The revised payment schedule will cut echocardiogram reimbursements by 42 percent and nuclear medicine test payments by 36 percent for cardiologists in private practice, according to the ACC. The group believes the lost income will cause cardiologists to lay off staff, close clinics or move to hospitals, which are largely unaffected by the pay cuts.

According to the ACC, member polls suggest more than one-fifth of cardiologists are considering abandoning their practice and moving to a hospital or another practice.

"What they're in effect doing is running private practice out of business, and basically the patients and the system pay more money to get the same tests in the hospital, while limiting access to patient care in rural areas and taking doctors away from the communities," said Amy Murphy, a spokeswoman for the ACC, in a report issiued by DOTmed News.

ACC officials said the CMS is basing its belief that the costs of running a private practice are declining on a faulty survey.

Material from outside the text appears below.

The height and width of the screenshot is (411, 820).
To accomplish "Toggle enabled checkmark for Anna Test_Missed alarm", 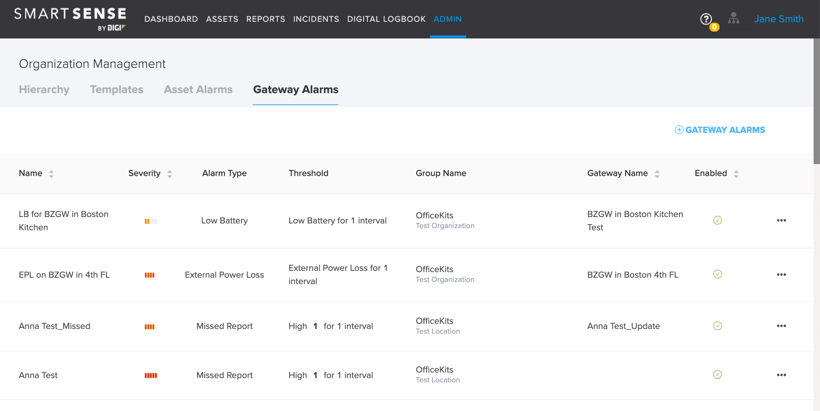I will (x=717, y=326).
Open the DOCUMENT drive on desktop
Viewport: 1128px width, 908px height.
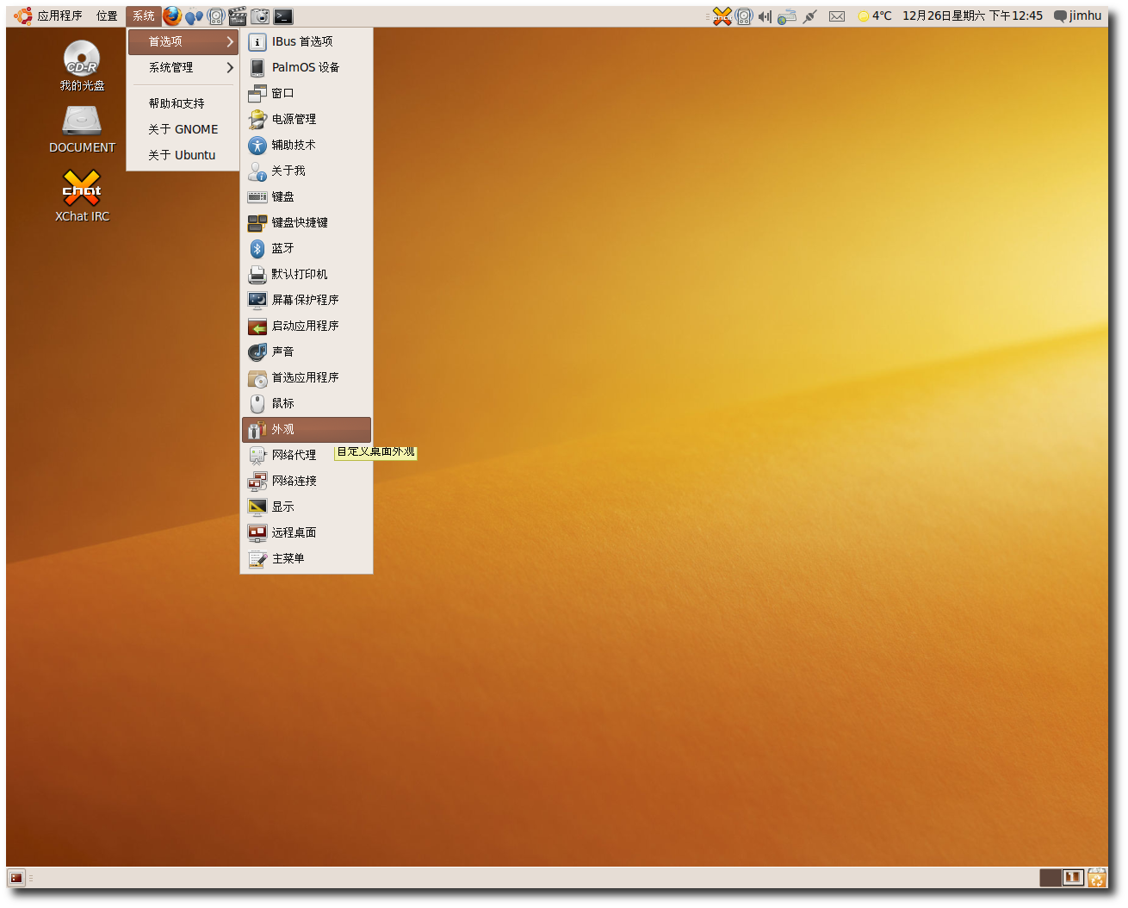(x=82, y=121)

Known as the Physician Practice Information Survey (PPIS), it suggests that the costs of private cardiology have dropped 40 percent in the past five years. But ACC officials argues the survey relies on a small, unrepresentative sample of cardiologists who did not face financial pressures typical of practicing cardiologists.

"There were only 55 responses from cardiologists that they based the entire rule on," Murphy said. "Our own data, the MGMA (Medical Group Management Association) data and MedAxiom data show that practice expenses are rising.”

According to the complaint, the cardiologists in the CMS survey had lower expenses than most, as they didn't incur costs from purchasing radiopharmaceuticals, intravenous drugs for pharmacological stress tests, echocardiography contrast agents or extensive clinical staff.

"CMS has historically used precision testing to test the reliability of survey results for cardiology and other physician practice expenses," ACC officials said. "When CMS switched to the new PPIS, it abandoned precision testing of the practice expense survey data."

In addition to the lawsuit, the ACC has launched a public relations campaign to generate opposition to the new payment rates and is backing legislation being filed by Rep. Charlie Gonzalez (D-Texas) to keep cardiologist reimbursements at the 2009 level while allowing other specialties to operate at the new rates.